EmilyMatt commented on PR #19695:
URL: https://github.com/apache/datafusion/pull/19695#issuecomment-3723707998

   > I have a question: let's say we have only 100MB of memory left, and there 
is a 1GB batch arriving at the `SortExec`, and this PR makes it possible to 
sort this batch in memory and write it to a single spill file.
   > 
   > Sorting it in memory and incrementally appending it to the spill file 
still needs extra memory. The amount should be the memory usage of the sort 
columns in the original large batch, so in the worst case it is also around 
1GB. This should not be possible. Are we trying to ignore the memory limit and 
sort and spill anyway in this PR?
   > 
   > I believe that, for internal operators, outputting batches in `batch_size` 
is a convention. This convention can greatly simplify operator implementation; 
otherwise, all operators have to consider extremely large or extremely small 
input batches, which would make long-term maintenance very hard.
   > 
   > The root cause of this issue, I think, is that `AggregateExec` is not 
respecting this convention and can potentially output batches that are much 
larger than `batch_size`. What do you think about moving this fix to 
`AggregateExec` instead, so it has internal spilling to ensure it does not 
output large batches? This seems like an issue that should be addressed outside 
`SortExec`.
   
   @2010YOUY01 I agree, this PR does not exactly resolve the issue I opened.

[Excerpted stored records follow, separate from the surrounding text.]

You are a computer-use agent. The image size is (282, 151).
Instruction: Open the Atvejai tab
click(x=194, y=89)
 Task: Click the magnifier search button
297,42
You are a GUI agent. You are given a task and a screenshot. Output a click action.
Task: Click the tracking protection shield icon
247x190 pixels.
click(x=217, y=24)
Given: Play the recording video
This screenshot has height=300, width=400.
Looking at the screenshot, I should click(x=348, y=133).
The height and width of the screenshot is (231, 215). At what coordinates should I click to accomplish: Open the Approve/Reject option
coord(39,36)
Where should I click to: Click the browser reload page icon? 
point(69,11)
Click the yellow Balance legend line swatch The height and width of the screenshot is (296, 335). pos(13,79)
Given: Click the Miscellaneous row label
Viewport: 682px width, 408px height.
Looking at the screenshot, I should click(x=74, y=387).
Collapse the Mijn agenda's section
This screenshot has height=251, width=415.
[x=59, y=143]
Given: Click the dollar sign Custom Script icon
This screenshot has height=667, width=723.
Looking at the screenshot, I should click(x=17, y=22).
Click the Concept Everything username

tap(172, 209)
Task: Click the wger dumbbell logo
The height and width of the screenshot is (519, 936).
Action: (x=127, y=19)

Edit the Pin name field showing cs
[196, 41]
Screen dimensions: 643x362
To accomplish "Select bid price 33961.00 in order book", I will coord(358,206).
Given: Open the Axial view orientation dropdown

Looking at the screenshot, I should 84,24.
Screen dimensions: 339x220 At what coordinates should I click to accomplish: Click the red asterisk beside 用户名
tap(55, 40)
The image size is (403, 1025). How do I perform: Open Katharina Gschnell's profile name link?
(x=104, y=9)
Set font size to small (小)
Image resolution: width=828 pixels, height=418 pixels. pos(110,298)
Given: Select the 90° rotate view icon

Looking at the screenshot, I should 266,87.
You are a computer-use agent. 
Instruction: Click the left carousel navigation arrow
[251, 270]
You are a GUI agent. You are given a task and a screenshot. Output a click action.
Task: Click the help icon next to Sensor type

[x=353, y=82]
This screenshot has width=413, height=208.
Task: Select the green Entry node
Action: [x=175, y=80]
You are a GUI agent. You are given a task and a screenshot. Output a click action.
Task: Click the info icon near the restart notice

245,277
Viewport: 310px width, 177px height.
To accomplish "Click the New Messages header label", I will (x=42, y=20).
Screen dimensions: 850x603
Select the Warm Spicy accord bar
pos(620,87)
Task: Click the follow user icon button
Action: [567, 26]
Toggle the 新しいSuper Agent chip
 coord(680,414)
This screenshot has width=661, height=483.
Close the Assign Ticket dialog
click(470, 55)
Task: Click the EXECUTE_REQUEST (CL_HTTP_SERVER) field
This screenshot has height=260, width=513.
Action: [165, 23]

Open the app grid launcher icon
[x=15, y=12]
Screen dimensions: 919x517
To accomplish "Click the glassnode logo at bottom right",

   While it makes sense to do this in aggregate exec, and in every other 
operator that does Emit, it does not resolve the underlying problem.
   
   @Nachiket-Roy  
   sort_batch_chunked is eager, meaning, it will still peak at 2x the batch 
memory.
   The idea is to calculate the sort indices, then everytime do a take on the 
first batch_size indices, and spill them immediately, that way we only need the 
original batch size reservation, + an additional smaller chunk for the 
batch_size rows we do a take on.
   
   We can use some estimation method on how much memory that is, but generally 
we're talking about a few megabytes of extra memory, nothing compared to the 
practically unlimited size of the original batch.